### EXERCISE AIM
An exact transcription of every record below is required, with the pictures left out.
Segment Start: INPUT RECORDS
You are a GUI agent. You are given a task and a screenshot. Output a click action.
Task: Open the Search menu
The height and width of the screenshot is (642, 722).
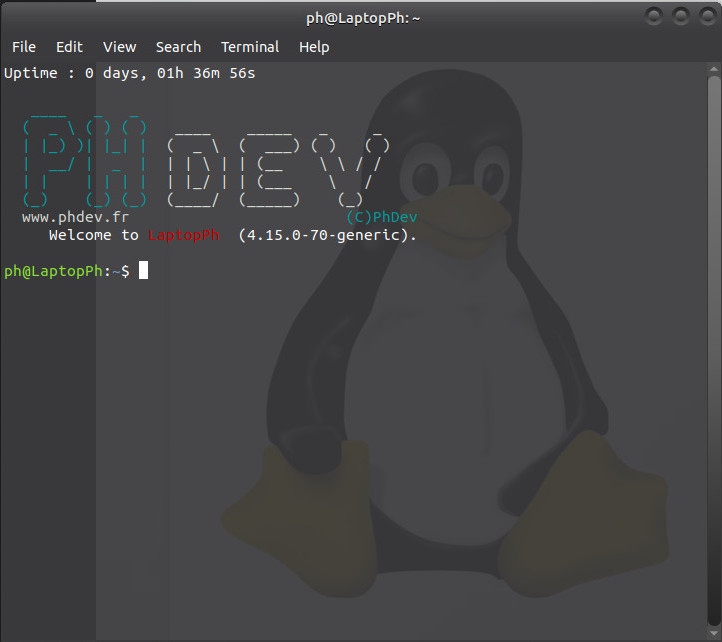coord(178,47)
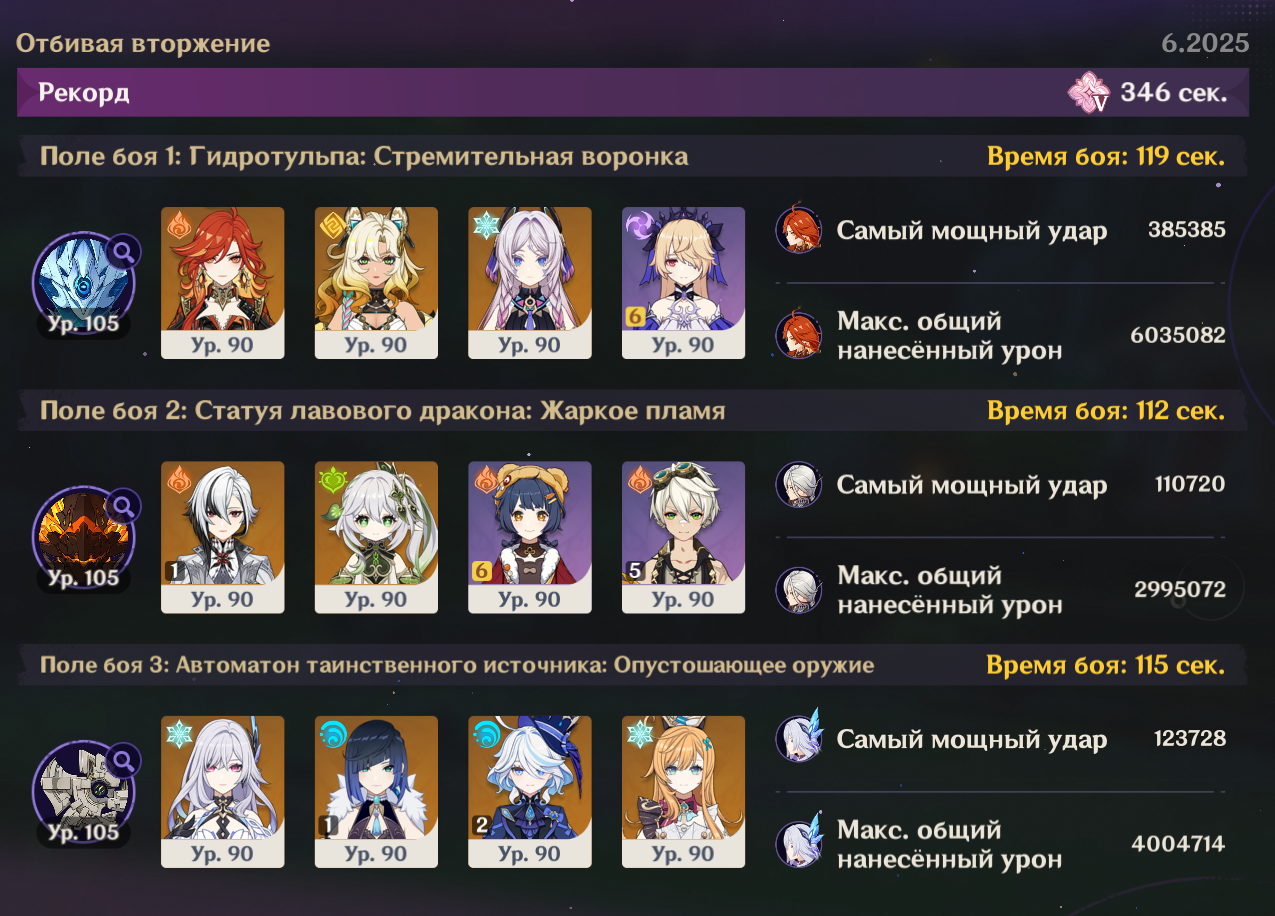Pick the orange-haired Cryo character in battlefield 3
Viewport: 1275px width, 916px height.
coord(683,791)
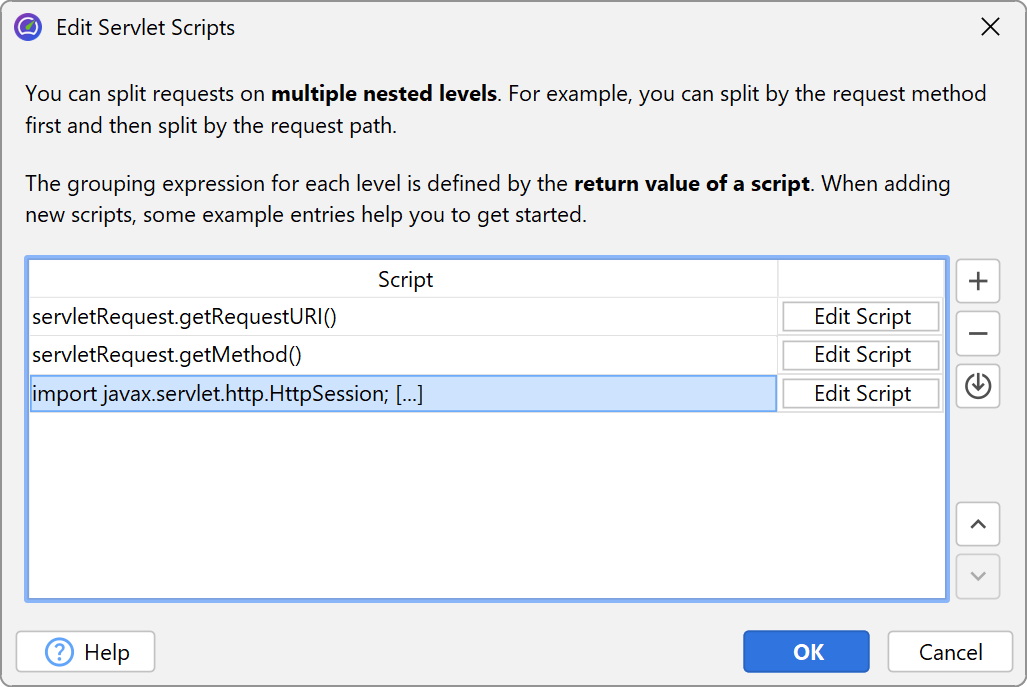This screenshot has height=687, width=1027.
Task: Click the Edit Servlet Scripts title text
Action: pyautogui.click(x=145, y=27)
Segment End: INPUT RECORDS
### ANSWER TO THE PROBLEM
You are a GUI agent. You are given a task and a screenshot. Output a click action.
Task: Open the Search menu
The height and width of the screenshot is (642, 722).
coord(178,47)
Pick the orange-haired Cryo character in battlefield 3
Viewport: 1275px width, 916px height.
coord(683,791)
This screenshot has height=687, width=1027.
Task: Click the Edit Servlet Scripts title text
Action: pyautogui.click(x=145, y=27)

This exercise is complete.